Justyna Jankowska: W mojej ocenie Forum mieszkańców Zakrętu powinno nosić nazwę Forum Jacka Kardasa, a Wiązowna forum to Wiązowna z cenzurą. Mieszkańcy, którzy mają uwagi do działań gminy lub nie zgadzają się z radnym są notorycznie blokowani. Pan Jacek skrupulatnie pilnuje, by na forach mieszkańców znajdowali się tylko ci przychylni jemu i Wójtowi. W trakcie obecnej kampanii kandydat do rady gminy Jacek Kardas, w dniu 13 marca, tuż po ogłoszeniu na stronie wybory.gov.pl wszystkich kandydatów umieścił na “Forum mieszkańców Zakrętu” ulotkę, w której poinformował, że jest jedynym kandydatem do Rady Gminy i dziękuje za okazane zaufanie.

Jedynym?

Justyna Jankowska: Dla przypomnienia, kandydatów jest trzech, a od osób postronnych wiem, że sprostowanie tej informacji nie zostało zamieszczone. Osobiście doświadczyłam cenzury ze strony pana Jacka Kardasa, zostałam zablokowana na “Wiązowna forum informacyjne”, gdy zaczęłam drążyć temat spowalniaczy na ulicy Szkolnej w Zakręcie. Pan Jacek napisał, że powstały na prośbę mieszkańców, ponieważ nie mogą wyjechać z posesji, tymczasem mieszkańcy tej samej ulicy okazywali swoje niezadowolenie z powstałych progów.

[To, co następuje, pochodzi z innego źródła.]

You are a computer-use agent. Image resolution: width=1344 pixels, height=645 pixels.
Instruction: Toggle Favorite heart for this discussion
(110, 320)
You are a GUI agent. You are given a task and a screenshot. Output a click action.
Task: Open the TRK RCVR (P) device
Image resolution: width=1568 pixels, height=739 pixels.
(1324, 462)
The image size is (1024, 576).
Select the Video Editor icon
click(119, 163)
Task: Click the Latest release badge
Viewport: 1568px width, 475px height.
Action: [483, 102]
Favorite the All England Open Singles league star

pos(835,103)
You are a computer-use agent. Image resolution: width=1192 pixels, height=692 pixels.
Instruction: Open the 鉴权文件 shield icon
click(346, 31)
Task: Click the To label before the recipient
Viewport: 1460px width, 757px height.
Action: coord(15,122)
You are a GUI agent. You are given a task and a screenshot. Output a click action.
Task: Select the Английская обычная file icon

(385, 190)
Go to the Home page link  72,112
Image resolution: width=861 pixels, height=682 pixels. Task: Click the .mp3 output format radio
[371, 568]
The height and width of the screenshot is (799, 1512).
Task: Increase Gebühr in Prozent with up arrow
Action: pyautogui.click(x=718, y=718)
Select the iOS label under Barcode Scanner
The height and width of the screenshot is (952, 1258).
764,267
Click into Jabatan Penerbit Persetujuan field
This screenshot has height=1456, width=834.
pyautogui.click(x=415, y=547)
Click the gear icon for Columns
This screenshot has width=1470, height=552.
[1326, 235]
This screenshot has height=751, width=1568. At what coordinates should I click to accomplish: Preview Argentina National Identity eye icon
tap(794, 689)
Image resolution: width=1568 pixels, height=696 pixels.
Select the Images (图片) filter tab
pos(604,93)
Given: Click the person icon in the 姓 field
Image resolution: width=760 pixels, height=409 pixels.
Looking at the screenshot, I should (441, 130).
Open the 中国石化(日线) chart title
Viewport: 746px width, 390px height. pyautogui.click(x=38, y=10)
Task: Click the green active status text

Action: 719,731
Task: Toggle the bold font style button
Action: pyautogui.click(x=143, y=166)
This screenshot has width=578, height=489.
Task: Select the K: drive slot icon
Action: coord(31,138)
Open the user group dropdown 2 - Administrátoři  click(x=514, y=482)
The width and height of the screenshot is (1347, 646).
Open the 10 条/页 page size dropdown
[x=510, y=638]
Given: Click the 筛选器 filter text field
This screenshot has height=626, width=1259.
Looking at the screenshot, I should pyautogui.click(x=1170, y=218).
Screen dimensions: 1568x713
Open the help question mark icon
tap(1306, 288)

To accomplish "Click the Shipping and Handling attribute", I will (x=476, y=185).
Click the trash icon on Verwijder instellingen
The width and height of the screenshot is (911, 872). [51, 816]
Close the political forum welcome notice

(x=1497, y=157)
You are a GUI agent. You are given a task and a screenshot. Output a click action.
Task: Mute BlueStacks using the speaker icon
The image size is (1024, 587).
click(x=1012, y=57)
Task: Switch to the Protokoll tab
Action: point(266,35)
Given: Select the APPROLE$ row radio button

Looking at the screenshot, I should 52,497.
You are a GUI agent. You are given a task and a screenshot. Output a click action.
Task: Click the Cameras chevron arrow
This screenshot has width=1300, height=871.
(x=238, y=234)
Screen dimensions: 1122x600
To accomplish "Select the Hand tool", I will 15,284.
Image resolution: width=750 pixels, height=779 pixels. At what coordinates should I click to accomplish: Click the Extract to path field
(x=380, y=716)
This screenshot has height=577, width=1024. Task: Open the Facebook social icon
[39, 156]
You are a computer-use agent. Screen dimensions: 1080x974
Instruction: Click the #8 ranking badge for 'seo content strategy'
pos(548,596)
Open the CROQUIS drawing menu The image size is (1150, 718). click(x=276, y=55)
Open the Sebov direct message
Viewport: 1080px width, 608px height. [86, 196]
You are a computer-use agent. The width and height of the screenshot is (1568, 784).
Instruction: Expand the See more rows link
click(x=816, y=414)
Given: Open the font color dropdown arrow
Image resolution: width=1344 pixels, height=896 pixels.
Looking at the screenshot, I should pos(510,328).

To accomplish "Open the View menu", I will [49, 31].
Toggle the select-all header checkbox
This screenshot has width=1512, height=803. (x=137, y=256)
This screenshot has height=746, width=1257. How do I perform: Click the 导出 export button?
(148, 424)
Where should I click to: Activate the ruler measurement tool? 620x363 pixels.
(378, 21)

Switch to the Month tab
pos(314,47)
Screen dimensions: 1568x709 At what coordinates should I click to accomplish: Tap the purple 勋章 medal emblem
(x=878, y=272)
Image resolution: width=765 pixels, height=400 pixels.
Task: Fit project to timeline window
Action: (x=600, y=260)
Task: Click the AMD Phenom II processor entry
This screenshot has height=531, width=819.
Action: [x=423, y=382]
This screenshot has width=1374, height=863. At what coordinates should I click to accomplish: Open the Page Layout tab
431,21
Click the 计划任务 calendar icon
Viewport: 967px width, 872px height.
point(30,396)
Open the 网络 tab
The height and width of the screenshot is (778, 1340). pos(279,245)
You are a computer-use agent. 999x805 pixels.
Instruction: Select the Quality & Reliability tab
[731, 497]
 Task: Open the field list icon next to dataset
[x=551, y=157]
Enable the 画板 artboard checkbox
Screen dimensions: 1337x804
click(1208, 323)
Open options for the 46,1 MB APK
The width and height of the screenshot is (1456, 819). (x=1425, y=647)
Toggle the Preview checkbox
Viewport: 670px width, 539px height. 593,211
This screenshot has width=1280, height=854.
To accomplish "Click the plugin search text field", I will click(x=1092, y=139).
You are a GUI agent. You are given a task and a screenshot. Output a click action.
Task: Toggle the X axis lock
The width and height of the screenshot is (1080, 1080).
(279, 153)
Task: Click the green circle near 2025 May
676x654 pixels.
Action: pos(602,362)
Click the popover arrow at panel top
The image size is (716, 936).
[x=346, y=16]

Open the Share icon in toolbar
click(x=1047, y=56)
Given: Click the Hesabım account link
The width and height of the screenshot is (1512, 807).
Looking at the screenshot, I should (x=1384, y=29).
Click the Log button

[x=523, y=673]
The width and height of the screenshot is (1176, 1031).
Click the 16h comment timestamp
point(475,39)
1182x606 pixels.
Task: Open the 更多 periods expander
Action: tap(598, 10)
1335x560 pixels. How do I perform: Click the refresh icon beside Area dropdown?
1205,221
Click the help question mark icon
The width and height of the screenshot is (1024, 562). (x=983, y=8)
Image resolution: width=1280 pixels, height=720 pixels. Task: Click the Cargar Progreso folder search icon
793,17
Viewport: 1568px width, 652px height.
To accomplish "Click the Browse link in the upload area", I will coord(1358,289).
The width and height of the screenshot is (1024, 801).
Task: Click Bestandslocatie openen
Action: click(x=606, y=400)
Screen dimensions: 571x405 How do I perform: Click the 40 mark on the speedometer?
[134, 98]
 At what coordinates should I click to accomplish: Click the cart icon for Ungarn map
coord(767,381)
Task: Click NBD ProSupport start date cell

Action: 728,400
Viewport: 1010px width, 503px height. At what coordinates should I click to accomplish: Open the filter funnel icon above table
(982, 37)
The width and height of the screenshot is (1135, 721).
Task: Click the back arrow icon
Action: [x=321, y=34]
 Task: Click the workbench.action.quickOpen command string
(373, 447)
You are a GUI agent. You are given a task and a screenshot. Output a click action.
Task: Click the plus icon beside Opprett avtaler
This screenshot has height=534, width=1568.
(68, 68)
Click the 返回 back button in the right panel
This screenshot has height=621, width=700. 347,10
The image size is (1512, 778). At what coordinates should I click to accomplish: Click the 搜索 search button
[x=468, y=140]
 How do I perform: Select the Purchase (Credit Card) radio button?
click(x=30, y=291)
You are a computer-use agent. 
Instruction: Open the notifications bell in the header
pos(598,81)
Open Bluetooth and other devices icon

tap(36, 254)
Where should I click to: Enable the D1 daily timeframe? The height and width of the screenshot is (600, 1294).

Im więcej pytań zadawałam tym bardziej nasz radny gubił się w swoich wypowiedziach. Finalnie kilka dni po tej dyskusji radny z Zakrętu Jacek Kardas zaczął wysyłać mi wiadomości SMSy, sugerując, że rzekomo wzywam policję na mieszkańców ulicy Szkolnej i próbuję skłócić go z ludźmi. Poprosiłam kulturalnie, żeby przestał mnie nękać SMSami w konsekwencji czego obraził się i zablokował mi dostęp do “Forum mieszkańców” i strony “Zakręt”. Zatem zostałam zablokowana nie z powodu naruszenia regulaminu, chociaż forum takiego nie posiadało, a z powodu braku odpowiedniej postawy wobec radnego i działań urzędu gminy. Wójt problem blokowania mieszkańcom dostępu do forum zbagatelizował, a wręcz wyśmiał na swoim spotkaniu wyborczym w Zakręcie 14 marca 2024. Nawiasem dodam, że pan Jacek potrafił zadzwonić do mojego śp. taty na skargę, że nie zgadzam się z jego polityką i postępowaniem. Taka sytuacja zdarzyła się również innym mieszkańcom, były telefony do rodziców bądź krewnych.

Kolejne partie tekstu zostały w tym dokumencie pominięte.